Speaking during the anti-corruption radio programme, PUBLIC CONSCIENCE, produced by PRIMORG, on Wednesday in Abuja, Education Officer, Almajiri Child Rights Initiative (ACRI), Abdulmalik Abdulrazak, stressed the need for all hands to be on deck if Nigeria must address problems of out-of-school children, adding that priority must be placed on educating Almajiri children.

Abdulrazak, while acknowledging that Almajiri children constitute the greater mass of out-of-school children in the country, called for more awareness and sensitization of parents to take advantage of the existing free education at the primary school level.

He queried what the recently established National Commission for Almajiri and Out-of-School Children is doing to ameliorate the problems. He added that the Almajiri system, which seeks to acquire Islamic knowledge, has metamorphosed into a social challenge.

Abdulrazak called on the government to thoroughly monitor and evaluate funds spent on developing the educational sector, alleging that public schools have been turned into “money-making centers” by some officials, urging the government to ensure there’s value for monies spent.

“Some state governors have made Almajiri and out-of-school children their top agenda, but more work still needs to be done.

“The Almajiri Commission should kick start, and let’s see their activity. Most importantly, the public schools have been turned or reduced to money-making ventures for a few people. Budgetary allocations are being released monthly, and you see them running into their billions, and you see no sign of it in the classrooms,” Abdulrazak lamented.

He said, “The Almajiri system is an informal system of education. It has a lot to do with religious belief, doctrine and tradition. The system needs reform and enrichment because Almajiri children find themselves in terrible conditions.

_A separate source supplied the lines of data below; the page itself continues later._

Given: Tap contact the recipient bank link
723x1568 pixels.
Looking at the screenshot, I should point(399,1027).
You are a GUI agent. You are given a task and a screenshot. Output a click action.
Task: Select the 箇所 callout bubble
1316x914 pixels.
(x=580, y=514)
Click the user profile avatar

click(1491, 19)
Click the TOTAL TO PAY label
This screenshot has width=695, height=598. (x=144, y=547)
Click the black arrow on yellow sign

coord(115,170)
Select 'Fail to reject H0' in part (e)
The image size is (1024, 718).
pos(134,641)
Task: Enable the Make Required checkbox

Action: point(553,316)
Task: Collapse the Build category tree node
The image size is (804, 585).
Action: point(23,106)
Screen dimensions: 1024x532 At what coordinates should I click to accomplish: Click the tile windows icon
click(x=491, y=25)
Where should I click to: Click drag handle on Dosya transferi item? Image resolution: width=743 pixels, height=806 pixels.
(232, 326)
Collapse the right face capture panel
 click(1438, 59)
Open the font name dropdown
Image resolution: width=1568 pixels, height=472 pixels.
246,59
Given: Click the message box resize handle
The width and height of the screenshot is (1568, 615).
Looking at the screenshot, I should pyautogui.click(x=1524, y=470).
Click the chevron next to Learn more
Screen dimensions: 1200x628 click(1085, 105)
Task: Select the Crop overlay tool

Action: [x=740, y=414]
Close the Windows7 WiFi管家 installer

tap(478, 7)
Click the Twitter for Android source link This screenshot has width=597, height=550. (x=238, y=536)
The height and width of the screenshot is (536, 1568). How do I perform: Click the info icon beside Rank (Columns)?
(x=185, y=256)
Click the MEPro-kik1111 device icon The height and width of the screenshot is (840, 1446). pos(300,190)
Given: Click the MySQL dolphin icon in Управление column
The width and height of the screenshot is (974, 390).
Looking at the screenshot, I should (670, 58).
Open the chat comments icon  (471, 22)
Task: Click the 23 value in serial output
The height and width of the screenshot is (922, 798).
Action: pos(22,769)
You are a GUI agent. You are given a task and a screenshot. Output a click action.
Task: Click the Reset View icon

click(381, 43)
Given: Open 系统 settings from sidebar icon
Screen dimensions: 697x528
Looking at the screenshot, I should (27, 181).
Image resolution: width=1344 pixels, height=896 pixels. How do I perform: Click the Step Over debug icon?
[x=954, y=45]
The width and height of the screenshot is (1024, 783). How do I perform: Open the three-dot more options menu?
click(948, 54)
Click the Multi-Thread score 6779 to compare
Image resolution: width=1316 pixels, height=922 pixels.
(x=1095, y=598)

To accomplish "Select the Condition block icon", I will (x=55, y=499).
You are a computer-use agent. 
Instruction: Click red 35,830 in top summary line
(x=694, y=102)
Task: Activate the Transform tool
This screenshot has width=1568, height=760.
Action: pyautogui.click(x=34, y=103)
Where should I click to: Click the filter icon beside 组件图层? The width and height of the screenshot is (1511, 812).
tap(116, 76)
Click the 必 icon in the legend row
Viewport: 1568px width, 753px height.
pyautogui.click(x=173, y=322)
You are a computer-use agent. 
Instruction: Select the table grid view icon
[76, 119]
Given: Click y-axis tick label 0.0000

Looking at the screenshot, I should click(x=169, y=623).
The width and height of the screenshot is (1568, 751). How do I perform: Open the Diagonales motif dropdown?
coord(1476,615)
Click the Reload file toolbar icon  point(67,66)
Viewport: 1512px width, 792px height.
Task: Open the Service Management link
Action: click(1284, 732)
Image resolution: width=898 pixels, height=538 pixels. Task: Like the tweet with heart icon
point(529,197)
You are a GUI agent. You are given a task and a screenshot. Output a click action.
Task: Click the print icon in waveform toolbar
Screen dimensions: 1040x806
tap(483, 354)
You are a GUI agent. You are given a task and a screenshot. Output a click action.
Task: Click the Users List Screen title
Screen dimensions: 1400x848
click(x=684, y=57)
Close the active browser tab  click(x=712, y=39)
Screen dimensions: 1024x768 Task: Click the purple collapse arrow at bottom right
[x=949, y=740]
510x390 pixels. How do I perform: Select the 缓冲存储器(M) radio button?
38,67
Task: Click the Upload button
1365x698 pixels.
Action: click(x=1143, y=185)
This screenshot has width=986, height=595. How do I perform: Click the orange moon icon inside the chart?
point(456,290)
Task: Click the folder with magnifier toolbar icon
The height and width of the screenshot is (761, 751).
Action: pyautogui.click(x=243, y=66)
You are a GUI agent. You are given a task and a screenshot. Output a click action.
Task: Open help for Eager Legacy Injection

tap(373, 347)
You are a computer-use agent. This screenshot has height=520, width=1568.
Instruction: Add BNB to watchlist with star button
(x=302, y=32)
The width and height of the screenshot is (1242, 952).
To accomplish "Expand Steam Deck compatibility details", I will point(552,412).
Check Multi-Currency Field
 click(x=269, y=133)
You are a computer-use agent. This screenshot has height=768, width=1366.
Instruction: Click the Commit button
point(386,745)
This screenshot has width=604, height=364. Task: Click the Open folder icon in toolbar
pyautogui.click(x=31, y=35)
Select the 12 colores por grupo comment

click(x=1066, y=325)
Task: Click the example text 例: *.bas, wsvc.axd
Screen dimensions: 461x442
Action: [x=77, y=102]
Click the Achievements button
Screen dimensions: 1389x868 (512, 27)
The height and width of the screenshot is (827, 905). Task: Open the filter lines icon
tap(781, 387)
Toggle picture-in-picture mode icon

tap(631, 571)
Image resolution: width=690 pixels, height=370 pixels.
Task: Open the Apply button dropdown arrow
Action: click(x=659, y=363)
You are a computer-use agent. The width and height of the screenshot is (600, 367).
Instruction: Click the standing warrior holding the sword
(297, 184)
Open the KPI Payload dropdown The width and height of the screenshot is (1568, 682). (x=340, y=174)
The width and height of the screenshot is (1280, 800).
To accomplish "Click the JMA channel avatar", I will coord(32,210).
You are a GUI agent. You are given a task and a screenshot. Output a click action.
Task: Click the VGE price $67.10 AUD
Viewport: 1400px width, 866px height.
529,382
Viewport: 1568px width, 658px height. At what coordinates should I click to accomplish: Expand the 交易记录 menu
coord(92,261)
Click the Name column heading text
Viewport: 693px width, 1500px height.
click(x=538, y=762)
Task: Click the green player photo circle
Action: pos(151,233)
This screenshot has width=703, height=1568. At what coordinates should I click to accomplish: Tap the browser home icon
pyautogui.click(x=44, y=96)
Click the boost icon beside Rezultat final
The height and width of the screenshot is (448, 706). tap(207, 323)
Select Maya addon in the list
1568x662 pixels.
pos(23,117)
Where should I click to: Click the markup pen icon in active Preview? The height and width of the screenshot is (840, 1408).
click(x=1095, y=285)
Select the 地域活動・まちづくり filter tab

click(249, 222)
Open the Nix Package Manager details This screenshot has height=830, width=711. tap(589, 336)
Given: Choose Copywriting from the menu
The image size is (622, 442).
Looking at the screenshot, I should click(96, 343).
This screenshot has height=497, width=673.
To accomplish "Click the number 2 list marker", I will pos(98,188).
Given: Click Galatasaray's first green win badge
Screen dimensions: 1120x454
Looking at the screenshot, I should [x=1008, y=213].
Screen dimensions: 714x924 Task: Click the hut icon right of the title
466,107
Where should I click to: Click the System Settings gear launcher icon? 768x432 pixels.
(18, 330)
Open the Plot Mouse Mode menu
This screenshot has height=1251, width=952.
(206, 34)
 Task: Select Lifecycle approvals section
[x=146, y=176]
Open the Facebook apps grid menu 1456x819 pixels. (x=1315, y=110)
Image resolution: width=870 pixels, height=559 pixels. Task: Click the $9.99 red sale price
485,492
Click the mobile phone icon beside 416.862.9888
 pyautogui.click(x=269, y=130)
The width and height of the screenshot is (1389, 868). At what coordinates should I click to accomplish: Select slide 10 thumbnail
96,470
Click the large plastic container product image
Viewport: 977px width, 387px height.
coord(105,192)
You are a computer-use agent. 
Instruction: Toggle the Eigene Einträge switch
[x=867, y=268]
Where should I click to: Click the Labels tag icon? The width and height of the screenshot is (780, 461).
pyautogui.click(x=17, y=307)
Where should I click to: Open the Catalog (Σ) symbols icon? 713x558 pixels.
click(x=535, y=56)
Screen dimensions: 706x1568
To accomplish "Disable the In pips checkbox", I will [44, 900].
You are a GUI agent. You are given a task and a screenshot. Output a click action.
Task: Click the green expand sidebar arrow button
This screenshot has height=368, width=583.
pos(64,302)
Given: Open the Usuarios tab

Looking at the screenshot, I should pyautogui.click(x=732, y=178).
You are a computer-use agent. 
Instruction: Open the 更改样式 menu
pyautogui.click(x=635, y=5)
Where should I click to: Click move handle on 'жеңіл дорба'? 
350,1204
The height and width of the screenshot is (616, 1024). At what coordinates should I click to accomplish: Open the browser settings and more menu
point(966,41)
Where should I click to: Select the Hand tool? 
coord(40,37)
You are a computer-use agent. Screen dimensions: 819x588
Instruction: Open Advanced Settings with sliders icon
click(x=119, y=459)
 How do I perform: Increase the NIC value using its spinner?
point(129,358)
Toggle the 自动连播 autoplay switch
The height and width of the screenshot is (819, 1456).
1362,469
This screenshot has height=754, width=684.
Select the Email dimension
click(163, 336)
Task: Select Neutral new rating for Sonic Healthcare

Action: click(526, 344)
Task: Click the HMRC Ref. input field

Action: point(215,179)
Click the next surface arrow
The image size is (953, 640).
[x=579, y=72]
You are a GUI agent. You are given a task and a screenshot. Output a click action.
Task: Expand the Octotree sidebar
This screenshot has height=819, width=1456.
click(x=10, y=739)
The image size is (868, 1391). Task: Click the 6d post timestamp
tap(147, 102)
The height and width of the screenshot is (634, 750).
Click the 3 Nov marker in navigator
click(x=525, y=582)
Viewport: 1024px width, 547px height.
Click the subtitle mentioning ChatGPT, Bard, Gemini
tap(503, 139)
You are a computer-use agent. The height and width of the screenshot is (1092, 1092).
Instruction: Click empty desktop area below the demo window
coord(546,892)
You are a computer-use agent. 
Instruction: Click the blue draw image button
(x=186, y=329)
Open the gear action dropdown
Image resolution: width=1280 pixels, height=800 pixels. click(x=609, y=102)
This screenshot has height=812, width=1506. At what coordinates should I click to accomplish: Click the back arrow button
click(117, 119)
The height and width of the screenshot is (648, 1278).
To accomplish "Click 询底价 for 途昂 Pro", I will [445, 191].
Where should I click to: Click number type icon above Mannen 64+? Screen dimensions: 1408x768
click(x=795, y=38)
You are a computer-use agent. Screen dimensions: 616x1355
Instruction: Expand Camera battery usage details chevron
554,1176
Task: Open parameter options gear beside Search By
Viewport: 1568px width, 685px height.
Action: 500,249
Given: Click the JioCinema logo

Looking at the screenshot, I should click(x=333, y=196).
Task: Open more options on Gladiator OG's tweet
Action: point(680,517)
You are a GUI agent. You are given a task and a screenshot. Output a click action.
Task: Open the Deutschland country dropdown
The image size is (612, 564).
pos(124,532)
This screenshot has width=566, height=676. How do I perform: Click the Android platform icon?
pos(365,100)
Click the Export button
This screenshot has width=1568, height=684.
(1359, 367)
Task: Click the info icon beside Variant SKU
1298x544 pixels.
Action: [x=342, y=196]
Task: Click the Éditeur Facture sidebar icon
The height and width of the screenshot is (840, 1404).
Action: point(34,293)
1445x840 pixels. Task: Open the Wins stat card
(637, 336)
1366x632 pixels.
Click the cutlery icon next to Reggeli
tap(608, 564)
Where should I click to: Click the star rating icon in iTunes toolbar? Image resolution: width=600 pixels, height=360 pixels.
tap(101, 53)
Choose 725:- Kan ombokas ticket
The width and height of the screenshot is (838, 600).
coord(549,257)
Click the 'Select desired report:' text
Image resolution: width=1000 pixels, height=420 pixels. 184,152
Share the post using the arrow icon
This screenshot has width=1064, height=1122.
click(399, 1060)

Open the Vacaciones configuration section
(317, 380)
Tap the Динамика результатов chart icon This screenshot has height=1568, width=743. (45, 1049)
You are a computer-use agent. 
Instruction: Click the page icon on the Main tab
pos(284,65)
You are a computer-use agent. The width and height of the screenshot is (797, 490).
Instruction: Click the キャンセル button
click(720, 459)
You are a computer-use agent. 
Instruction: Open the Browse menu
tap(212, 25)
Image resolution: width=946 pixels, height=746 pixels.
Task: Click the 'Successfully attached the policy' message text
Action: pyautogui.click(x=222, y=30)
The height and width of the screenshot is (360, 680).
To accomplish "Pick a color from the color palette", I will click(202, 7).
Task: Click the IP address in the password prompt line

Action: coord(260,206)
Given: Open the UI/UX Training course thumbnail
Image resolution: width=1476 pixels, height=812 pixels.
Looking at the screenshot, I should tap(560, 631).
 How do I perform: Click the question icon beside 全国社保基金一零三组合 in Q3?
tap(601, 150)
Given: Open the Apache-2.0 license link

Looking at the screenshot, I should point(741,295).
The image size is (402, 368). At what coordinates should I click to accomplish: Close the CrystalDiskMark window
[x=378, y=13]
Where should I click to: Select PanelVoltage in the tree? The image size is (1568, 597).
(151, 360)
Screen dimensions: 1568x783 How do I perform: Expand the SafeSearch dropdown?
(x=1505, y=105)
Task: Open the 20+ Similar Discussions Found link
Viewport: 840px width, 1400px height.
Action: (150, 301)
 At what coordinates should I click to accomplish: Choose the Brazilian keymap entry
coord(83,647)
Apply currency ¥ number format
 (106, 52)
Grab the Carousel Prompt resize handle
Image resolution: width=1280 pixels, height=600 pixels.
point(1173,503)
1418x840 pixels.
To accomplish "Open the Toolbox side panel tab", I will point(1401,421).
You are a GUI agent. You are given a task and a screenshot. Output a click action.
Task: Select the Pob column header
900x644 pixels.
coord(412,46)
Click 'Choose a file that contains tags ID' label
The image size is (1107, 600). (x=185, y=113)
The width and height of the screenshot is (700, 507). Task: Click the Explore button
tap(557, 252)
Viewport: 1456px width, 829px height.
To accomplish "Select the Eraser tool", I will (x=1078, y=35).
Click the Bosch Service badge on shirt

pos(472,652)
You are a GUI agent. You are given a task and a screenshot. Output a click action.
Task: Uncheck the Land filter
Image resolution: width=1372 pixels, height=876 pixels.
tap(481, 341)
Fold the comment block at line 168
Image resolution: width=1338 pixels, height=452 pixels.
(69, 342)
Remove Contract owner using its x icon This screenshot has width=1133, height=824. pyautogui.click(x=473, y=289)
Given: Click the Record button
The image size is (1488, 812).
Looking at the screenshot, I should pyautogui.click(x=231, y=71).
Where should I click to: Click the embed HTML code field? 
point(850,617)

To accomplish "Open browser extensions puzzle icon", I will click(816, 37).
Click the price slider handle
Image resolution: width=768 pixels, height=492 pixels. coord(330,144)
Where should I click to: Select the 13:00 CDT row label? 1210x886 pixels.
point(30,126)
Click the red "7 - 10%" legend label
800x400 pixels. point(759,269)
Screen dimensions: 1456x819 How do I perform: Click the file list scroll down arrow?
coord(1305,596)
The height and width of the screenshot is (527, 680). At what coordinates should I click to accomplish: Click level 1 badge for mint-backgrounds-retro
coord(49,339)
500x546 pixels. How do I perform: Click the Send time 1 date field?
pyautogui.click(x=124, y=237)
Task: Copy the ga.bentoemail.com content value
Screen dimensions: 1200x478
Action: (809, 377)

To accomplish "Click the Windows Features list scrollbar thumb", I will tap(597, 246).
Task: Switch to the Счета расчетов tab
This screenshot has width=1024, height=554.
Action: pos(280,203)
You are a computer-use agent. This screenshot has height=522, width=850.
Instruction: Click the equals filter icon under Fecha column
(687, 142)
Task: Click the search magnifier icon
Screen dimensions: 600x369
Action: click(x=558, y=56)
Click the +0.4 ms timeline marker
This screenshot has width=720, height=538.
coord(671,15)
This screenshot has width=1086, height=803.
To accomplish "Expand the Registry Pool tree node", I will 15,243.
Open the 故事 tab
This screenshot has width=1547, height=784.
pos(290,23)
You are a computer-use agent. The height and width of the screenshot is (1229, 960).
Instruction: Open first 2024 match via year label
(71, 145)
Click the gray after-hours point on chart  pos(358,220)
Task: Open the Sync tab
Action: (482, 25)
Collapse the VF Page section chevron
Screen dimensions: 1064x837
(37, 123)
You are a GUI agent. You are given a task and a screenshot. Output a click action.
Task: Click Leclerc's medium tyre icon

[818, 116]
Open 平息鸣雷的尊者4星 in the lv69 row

“Parents often want to send their children to go and acquire religious education, but the environment is where the children find themselves and the persons whose tutelage they find themselves under is of concern. “

On the failure of states to utilize UBEC funds to improve primary education, Abdulrazak said the political will of leaders remains a major challenge, adding that political officeholders prefer to send their advisors and representatives than go to schools to have an on-spot assessment of the dilapidation of infrastructure in public schools.

On his part, Educationist and Programme Manager of the Center for Educational Empowerment and Orientation, David Crown Oyebisi, said the number of out-of-school children signals a risky future for Nigeria.

Oyebisi accused past and present administrations of making little effort to address the out-of-school children menace, adding that lack of passion for education and political will by state governments are responsible for the inability of some of them to access UBEC funds.

He urged political officeholders to develop a passion for educating the people they represent, saying traditional and religious institutions have many roles to play in reducing the number of out-of-school children in Nigeria.

His words: “The government alone cannot address Almajiri and out-of-school issues. We need citizens’ religious and traditional institutions.

“But first, the government should address insecurity across the nation, there should be the provision of basic infrastructures and reduce poverty levels, and we need to do a house-to-house education and census to ascertain how many children are not in school

“It is very saddening to believe that from 10.5 million, we now have 20.2 million out-of-school children. The question is, don’t we have a government in this country? What has the government been doing all these years to attack this issue of out-of-school children.,” Oyebisi stated.

Public Conscience is a syndicated weekly anti-corruption radio program PRIMORG uses to draw government and citizens’ attention to corruption and integrity issues in Nigeria.

The program has the support of the MacArthur Foundation.